TileDB-Py
TileDB-Py copied to clipboard
Support for openstack s3?
I was wondering if tiledb s3 backend should also work with openstack Swift s3 compatible api? I had it working for a bit but it seems to have stopped working for me and I can't figure out if it's due to a change in tiledb or something else.
Hi @mangecoeur.
We have not made any changes to the S3 backend recently, so this is unlikely due to any changes in TileDB. Can you give us some more info about the issue you're seeing such as any error messages and when was the last time you were able to get it to work?
Thanks.
Adding a note that we do test against Minio S3 implementation regularly, and we have tested against other S3-compatible endpoints in the past (or are aware of active users). But please let us know what you are seeing and we'll take a look.
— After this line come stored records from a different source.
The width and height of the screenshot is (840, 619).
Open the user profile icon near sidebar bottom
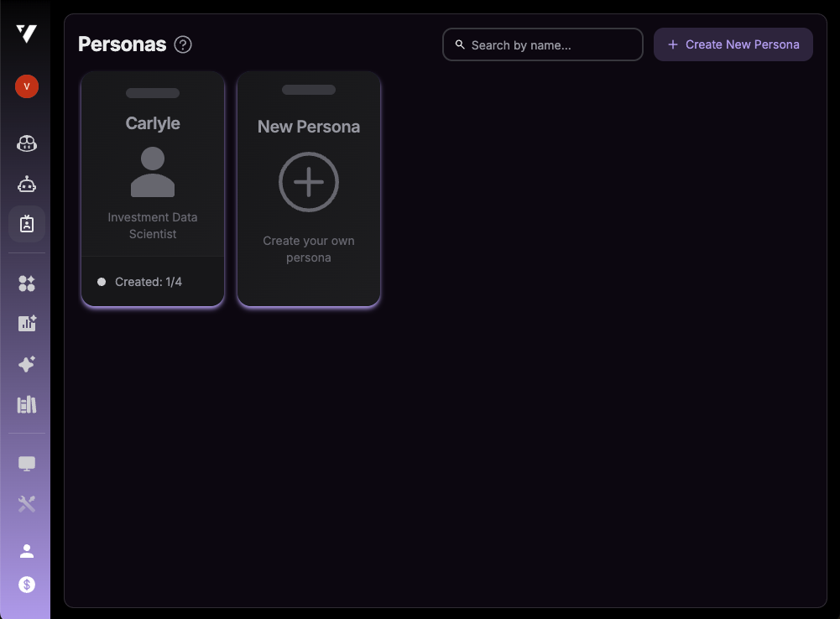[26, 550]
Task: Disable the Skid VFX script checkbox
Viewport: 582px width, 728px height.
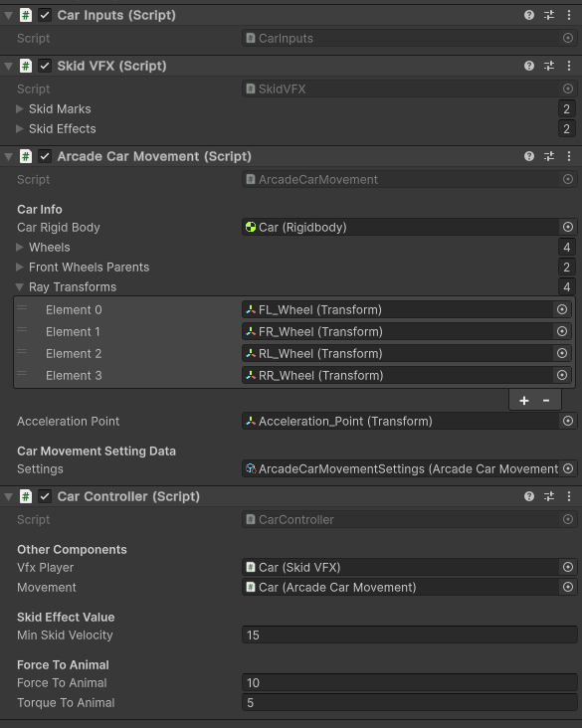Action: [x=45, y=66]
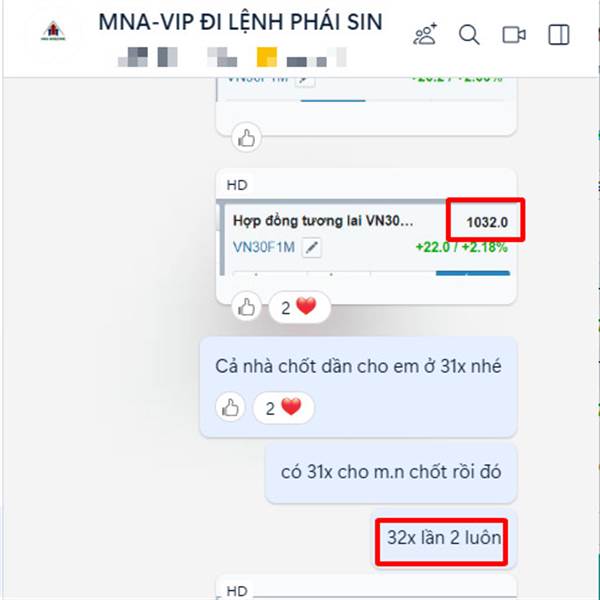Open the MNA-VIP group avatar
This screenshot has width=600, height=600.
[53, 31]
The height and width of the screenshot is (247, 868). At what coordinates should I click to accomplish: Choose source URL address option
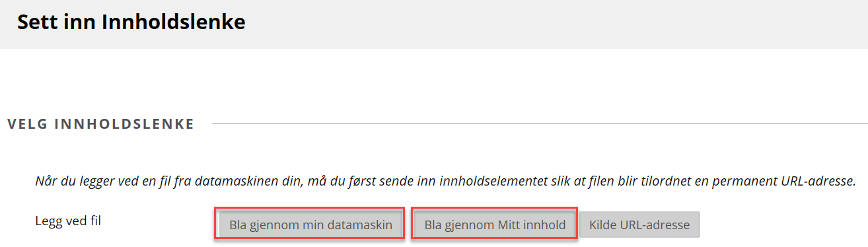(639, 225)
So the error I'm getting is:
Failed to read S3 object s3://tessa/clusters_distances/distances.tiledb/__meta/__1660148217721_1660148217721_e642f1cfaaad472bb074a15d6c1ef99a.vac
Exception:
Error message:
The exception and error message are blank. If I use VFS I can correctly list the files. The dataset was created locally then uploaded to S3, I don't know if that might be the cause? The dataset works fine when accessed locally.
Deleting the .vac file manually from the __meta folder seems to have cured s3 reading, although I'm getting intermittent segfaults but it seems only with tiledb installed via pip on macosx while the conda-forge version is fine.
Thanks for the update! Just for my clarification, does this sequence of events seem correct? At first you were able to use OpenStack S3 for TileDB where at one point you wrote metadata to the array. Then you consolidated your array metadata with "sm.consolidation.mode": "array_meta"
-- I'm assuming this because you have *vac
files in __meta
. Was the array metadata vacuumed afterwards? After consolidation or vacuuming, you started getting the Failed to read S3 object
error?
In regards to the intermittent segfaults, can you provide a reproducible example?
Yes that was the sequence. I ran both consolidation and vaccum but after vaccuming on the .vac files still existed. Deleting them manually seemed to fix s3.
I'm still getting segfaults but I can't figure out what is conditions are causing them. I literally just rant the same test script 5 times and the 3rd attempt worked, all the other segfaulted. This seems to be specifically related to the pypi version of tiledb, on the same machine using a conda environment I don't get this problem.
The segfault happens in the code, which extracts multiple square slices from a 2D sparse distance matrix
with tiledb.SparseArray(self._distances_array_file, 'r', ctx=self.tiledb_ctx) as distances
for s in slices:
data = distances[s, s]
The segfault message:
sysmalloc: Assertion `(old_top == initial_top (av) && old_size == 0) || ((unsigned long) (old_size) >= MINSIZE && prev_inuse (old_top) && ((unsigned long) old_end & (pagesize - 1)) == 0)'
Hi @mangecoeur, it looks like that error message comes from deep inside libc in some malloc-related routine.
- can you confirm succeeds against an identical array stored locally?
- are you able to share an array which reproduces this issue?
Thanks
So I found that I have the same issue with a local array and it seems to relate to the PyPi version of tiledb. Running the exact same setup I get a segfault when using a python venv (created using hatch) but it ~~works fine when using the version installed with conda~~ actually on a new conda env I have the problem again.
It might be something to do with how dependencies are resolved by pip within hatch that is causing some incompatible combination of packages to be installed.
I can't make public the array I'm working on and it's a bit big to share (about 14GB), but if you want I could dump some of the array metadata if you let me know what you need.
Did some more exploring, managed to get this error message from gdb:
0x00007ffef57b3a5e in std::_Function_handler<tiledb::common::Status (unsigned long, unsigned long), tiledb::sm::parallel_for<tiledb::sm::SparseGlobalOrderReader<unsigned char>::compute_hilbert_values(std::vector<tiledb::sm::ResultTile*, std::allocator<tiledb::sm::ResultTile*> >&)::{lambda(unsigned long)#1}>(tiledb::common::ThreadPool*, unsigned long, unsigned long, tiledb::sm::SparseGlobalOrderReader<unsigned char>::compute_hilbert_values(std::vector<tiledb::sm::ResultTile*, std::allocator<tiledb::sm::ResultTile*> >&)::{lambda(unsigned long)#1} const&)::{lambda(unsigned long, unsigned long)#1}>::_M_invoke(std::_Any_data const&, unsigned long&&, std::_Any_data const) ()
from
~/.conda/envs/tessa-1/lib/python3.10/site-packages/tiledb/../../../libtiledb.so.2.11
Happy to take a further look if there's any way to reproduce. We've fixed a number of issues in this code path, please let us know if this is not resolved in newer TileDB versions.